The first column I wrote for this blog was called "The STEM Fallacy." In it, I argued that ". . . while scholars refer to STEM, they focus on their own discipline, its problems, frameworks, and methodologies, ignoring what other STEM disciplines have learned about the issues in question. This [is] . . . a kind of myopia that reinforces disciplinary distinctiveness . . . the commonalities are ignored and the differences accentuated."
In this column, I begin to heed my own advice. As a consultant to universities on human resources issues, typically centered on STEM disciplines, I conduct case studies of how institutions are serving—and failing—their students and faculty. Given the passage of time and some distance from the reports submitted to clients, it seems useful to assemble the inferences that can be made from these cases.
Three cases yield insights about undergraduate STEM that other institutions might consider. One concerns the relation of the undergraduate student pool relative to other populations on the same (private university) campus. Another compares perceptions of students participating in a (private university) summer program with those of the faculty in whose labs they are interning. The third derives from a review of multidisciplinary science centers on (public and private university) campuses. All three findings warrant a long look. I'll linger on the first one here.
In what I'll call "Case A," this elite university worried about the lack of racial and ethnic diversity in its graduate student population, especially in STEM degree programs. Through interviews and focus groups with students and faculty, plus an examination of institutional and national enrollment data, we learned that the undergraduate student body was among the most diverse in the US.
Yet rather than recruit these talented and proven minorities to their graduate programs, the faculty encouraged them to go elsewhere, broaden their experience, and demonstrate their excellence. Altrustic, yes; smart, no. In effect, the university was serving as a "feeder" to its elite competitor institutions. Out-performing them meant that other universities were recruiting these minority baccalaureates to the detriment of my client's graduate ranks. They were giving, but not getting, an equal share in return. To compound the dynamic, faculty of color were retiring and not being replenished, which—rightly or wrongly—was sending a signal to minority students in search of a graduate program that my client university was not the place to go.
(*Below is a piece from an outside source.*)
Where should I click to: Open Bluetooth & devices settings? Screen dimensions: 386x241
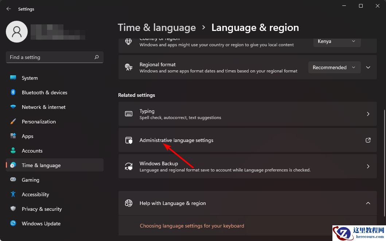[x=44, y=92]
Several nuggets can be gleaned from Case A. First, even an elite institution may put itself at risk if it is seen as not supporting diversity at all levels. Second, it can lose its competitive advantage with one segment of the campus population even if it excels at another. Third, students are acutely aware of who they see in the classroom. They need assurance that they are welcome. A critical mass of fellow students is one reminder, but faculty of color is another. Fourth, the issue of diversity—as at most research universities—is recognized as problem first in the STEM disciplines. But the problem does not end there. It permeates the campus and challenges the leadership to take stock of its procedures, formal and informal.
Sending successful undergraduates to other universities is an unwritten rule in many STEM disciplines. It is a dubious practice that also tends to prevail at the graduate level. But what the institution is losing and gaining needs to be re-examined. Why sacrifice a climate of inclusion and attenuate your strength for fear of "in-breeding" or some other fallacy?